The England international defender is out of favour at Old Trafford and is looking at a season watching on from the sidelines.
There is always a fine line with young talent – most clubs will want them to play as much football as they can and are usually willing to send them out on loan, but are also tempted to keep them in the reserves with the purpose of strength in depth.
Chris Smalling’s situation at Manchester United is a case in point. The former Fulham defender looks set to be used sparingly by David Moyes this summer, with others preferred in the starting XI, which will limit the player’s development and ultimately his chances of making it to Brazil with the national squad.
Established duo Rio Ferdinand and Nemanja Vidic are seemingly Moyes’ first-choice central defenders, with Phil Jones and Jonny Evans waiting in the wings to take over if necessary. Smalling is flexible enough to play at right-back also, but again seems like the third option there. With Rafael’s injury, the Scottish boss has opted to field Jones on the flank ahead of the player in question.
It is a long season and Smalling will surely get chances to feature in domestic cup competitions, should there be injuries and from the bench on occasion. However, his development would have been progressed if United had let him join another Premier League club on loan before the transfer window closed, where we would have been given the opportunity to pay week-in, week-out.

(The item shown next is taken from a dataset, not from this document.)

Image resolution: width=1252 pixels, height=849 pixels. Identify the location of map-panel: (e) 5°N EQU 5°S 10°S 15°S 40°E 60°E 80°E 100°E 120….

There is still the option to send Smalling to one of the better Championship clubs on loan to give him regular first-team football, but whether the current England international would be willing to do so is questionable. He is obviously good enough to play in the top flight and sending him down a division could impact negatively on his confidence.
Debilitating injuries have played their part in Smalling’s dip in stature over the last 12 months. He looked like a tremendous prospect immediately after signing for the Old Trafford club, playing consistently and impressing in his debut campaign with the current Premier League champions. However, he only made 10 starts for the club last term in the league, the fewest since joining the Old Trafford side.
Think about the national team and the debate over young players that has been raging over the last fortnight, Smalling’s development has been jaded by the ambitions of a Premier League club hungry for success and the influx of foreign players.
At 23 Smalling still has a lot of learning to do and needs to be playing regularly to improve. Whether he will get that opportunity at Manchester United remains to be seen.